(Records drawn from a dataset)
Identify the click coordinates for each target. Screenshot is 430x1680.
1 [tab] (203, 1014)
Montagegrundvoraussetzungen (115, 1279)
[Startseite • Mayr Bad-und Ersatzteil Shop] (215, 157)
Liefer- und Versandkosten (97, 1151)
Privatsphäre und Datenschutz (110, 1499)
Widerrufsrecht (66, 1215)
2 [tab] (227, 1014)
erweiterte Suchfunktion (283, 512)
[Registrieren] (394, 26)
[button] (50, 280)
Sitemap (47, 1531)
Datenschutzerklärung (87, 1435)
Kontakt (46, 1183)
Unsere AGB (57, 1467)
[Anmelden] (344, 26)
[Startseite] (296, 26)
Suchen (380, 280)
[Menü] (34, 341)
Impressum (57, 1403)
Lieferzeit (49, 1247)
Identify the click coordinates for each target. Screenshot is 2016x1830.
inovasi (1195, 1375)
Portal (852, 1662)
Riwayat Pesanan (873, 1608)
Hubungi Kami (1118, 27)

Goal of the exercise =>
Lines from the beginning of the data above through the line containing "2 [tab] (227, 1014)" are to be returned exactly, and no others.

Task answer =>
Identify the click coordinates for each target. Screenshot is 430x1680.
1 [tab] (203, 1014)
Montagegrundvoraussetzungen (115, 1279)
[Startseite • Mayr Bad-und Ersatzteil Shop] (215, 157)
Liefer- und Versandkosten (97, 1151)
Privatsphäre und Datenschutz (110, 1499)
Widerrufsrecht (66, 1215)
2 [tab] (227, 1014)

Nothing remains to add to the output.